Higgins and Coetzee share a common pessimistic outlook, expressing a fear that the university is going to lose its true identity and become a "university" in name only. That is, an institution that has lost its essential connection to the long-standing practices and traditions through which its dedication to the custody of important knowledge, the fostering of human intellectual development and the preservation of our intellectual integrity has been preserved. 

The argument is appealing (it has its "poetry"). However, the danger in mounting this kind of noble and high-minded defence of the university is that its terminology and ways of thinking do not address similar critiques of the current system of educational transformation that emerge from materialist forms of social and economic theory and analysis.

Fighting for preservation
I think that Coetzee is right to be pessimistic regarding the hope that humanities academics will rise up and fight for the preservation of the university, defending it from the forces that threaten to take away its former integrity and turn it into something other than itself, a university in name only.

But the idea of the university here defended seems to be distinctly idealistic, even utopian. 

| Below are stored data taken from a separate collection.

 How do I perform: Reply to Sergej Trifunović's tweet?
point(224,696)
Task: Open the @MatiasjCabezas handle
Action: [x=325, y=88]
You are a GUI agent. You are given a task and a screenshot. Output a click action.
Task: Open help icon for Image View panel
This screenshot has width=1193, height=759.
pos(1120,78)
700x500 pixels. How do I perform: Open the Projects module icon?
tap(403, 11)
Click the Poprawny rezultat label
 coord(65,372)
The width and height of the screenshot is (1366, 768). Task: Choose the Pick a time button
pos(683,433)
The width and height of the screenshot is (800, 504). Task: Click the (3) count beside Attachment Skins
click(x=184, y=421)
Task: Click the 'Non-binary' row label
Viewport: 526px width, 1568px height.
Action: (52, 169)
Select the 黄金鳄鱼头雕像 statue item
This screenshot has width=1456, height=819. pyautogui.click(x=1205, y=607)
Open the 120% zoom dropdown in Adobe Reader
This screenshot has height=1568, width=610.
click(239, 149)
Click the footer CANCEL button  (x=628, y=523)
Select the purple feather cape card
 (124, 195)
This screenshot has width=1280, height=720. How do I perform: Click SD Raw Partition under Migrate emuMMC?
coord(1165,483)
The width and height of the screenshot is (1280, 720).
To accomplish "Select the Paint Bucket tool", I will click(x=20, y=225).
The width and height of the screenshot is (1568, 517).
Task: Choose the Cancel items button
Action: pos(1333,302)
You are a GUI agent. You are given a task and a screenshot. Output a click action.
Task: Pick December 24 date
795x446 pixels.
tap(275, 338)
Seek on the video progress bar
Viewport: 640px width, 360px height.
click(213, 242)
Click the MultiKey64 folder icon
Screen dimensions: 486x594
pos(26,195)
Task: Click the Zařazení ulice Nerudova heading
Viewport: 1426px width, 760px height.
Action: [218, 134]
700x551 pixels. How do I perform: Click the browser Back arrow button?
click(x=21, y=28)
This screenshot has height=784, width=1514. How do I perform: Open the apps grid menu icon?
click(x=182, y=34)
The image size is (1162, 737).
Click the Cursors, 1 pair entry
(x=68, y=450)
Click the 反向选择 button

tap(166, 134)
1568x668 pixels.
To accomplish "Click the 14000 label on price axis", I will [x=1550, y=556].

First, in the age of digital information, the idea that the university still maintains its vaunted position as knowledge creator and defender of intellectual values is starting to feel threadbare. Now you can walk around writing and texting your research at the corner coffee shop. You have instant access to all the online libraries on the planet and, given all those free gigabytes of storage, the Library of Congress stored on your iPhone. This includes that part of this library reserved for the storage of everything ever tweeted. 

Second, academics do not necessarily — as if by definition — align themselves with high academic values, such as the crucial one of academic freedom. The real interests of academics are often far more basic; indeed, some might suggest that they are often surprisingly shallow. 

It is hard to think of a defence of the university's integrity and academic freedom having real persuasive power unless it is linked to and incorporated in a broader social critique that would insist on a widening of the debate and the struggle. This is because what is happening to the universities is a key part of a strategy or set of strategies whose aim is social power and control, and whose scope is much larger than higher education alone.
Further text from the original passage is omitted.